*Excerpts from a dataset*
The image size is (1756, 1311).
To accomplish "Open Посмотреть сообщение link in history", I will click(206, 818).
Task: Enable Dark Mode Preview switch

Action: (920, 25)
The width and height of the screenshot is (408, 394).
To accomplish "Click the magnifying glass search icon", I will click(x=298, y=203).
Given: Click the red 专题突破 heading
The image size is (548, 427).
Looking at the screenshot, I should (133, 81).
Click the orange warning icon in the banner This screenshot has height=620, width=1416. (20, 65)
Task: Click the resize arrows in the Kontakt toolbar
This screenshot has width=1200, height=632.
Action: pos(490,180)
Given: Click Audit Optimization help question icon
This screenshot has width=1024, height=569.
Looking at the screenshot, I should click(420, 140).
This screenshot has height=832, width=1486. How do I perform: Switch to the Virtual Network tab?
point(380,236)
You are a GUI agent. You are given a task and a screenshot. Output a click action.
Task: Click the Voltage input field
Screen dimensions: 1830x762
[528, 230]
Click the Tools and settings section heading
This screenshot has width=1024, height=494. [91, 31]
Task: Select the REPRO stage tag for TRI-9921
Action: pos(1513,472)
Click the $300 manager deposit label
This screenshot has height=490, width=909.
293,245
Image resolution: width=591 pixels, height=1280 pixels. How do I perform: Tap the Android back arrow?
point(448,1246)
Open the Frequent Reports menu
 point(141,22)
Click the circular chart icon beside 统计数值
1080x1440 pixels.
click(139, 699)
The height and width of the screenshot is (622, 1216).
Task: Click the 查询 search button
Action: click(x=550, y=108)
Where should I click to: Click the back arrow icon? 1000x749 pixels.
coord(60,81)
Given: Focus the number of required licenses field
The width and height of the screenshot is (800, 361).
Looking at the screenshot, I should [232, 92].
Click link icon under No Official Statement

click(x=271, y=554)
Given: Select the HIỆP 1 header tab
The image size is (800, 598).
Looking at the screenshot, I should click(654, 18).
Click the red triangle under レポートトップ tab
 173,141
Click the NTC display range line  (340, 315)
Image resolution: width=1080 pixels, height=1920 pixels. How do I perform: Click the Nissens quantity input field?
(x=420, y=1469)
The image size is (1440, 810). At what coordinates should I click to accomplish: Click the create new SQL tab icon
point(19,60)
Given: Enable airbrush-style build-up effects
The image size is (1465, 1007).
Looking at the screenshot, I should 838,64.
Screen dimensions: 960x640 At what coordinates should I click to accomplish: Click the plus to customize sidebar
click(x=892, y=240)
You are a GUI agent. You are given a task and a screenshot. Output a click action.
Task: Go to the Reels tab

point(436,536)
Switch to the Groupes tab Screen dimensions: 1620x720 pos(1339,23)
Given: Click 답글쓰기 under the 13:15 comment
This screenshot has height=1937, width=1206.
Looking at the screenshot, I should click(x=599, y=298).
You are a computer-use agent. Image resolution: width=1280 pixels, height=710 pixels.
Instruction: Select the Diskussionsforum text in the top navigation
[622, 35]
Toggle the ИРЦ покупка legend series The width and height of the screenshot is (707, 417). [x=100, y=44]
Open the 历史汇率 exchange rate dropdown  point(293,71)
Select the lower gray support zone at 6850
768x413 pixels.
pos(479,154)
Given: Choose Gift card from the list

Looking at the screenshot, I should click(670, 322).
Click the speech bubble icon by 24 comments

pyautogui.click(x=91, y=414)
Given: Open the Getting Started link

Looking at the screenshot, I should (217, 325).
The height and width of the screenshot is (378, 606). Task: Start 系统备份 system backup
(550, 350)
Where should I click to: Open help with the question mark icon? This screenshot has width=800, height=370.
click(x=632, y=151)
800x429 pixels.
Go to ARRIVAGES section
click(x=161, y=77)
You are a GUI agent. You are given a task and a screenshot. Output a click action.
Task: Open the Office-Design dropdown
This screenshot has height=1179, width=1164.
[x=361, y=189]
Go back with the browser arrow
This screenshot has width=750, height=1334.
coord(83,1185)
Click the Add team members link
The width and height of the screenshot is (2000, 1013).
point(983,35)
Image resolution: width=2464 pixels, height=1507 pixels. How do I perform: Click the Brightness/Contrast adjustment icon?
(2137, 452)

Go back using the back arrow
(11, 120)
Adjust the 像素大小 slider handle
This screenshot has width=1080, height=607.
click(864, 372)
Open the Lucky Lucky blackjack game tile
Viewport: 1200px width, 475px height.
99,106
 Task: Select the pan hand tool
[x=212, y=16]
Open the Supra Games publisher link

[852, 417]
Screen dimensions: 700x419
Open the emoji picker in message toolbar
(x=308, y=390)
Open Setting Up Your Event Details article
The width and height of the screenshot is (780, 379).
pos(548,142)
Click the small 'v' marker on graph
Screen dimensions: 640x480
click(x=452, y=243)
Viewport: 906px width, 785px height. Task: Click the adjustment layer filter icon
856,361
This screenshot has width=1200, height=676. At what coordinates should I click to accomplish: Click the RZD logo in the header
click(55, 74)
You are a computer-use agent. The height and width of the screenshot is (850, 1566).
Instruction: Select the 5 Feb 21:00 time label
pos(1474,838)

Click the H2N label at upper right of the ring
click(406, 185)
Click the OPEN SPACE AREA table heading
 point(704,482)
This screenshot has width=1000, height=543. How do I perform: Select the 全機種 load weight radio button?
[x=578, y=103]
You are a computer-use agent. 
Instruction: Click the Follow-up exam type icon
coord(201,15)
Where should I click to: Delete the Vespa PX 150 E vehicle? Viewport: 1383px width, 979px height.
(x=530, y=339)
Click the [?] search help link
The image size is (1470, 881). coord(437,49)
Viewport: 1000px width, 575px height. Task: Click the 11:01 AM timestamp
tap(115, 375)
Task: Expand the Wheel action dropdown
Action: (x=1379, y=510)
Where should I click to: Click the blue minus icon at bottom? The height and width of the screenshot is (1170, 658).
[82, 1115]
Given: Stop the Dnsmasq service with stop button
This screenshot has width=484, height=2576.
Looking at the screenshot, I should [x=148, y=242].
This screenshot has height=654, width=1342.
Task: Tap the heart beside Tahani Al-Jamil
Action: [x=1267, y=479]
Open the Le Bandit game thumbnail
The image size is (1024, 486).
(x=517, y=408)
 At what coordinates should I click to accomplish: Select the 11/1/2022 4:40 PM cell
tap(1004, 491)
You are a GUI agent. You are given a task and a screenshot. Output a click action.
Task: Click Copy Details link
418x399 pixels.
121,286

*What the task asks*
In the entries above, count each line holding "will" and report the total and nothing more.

*Written response*
2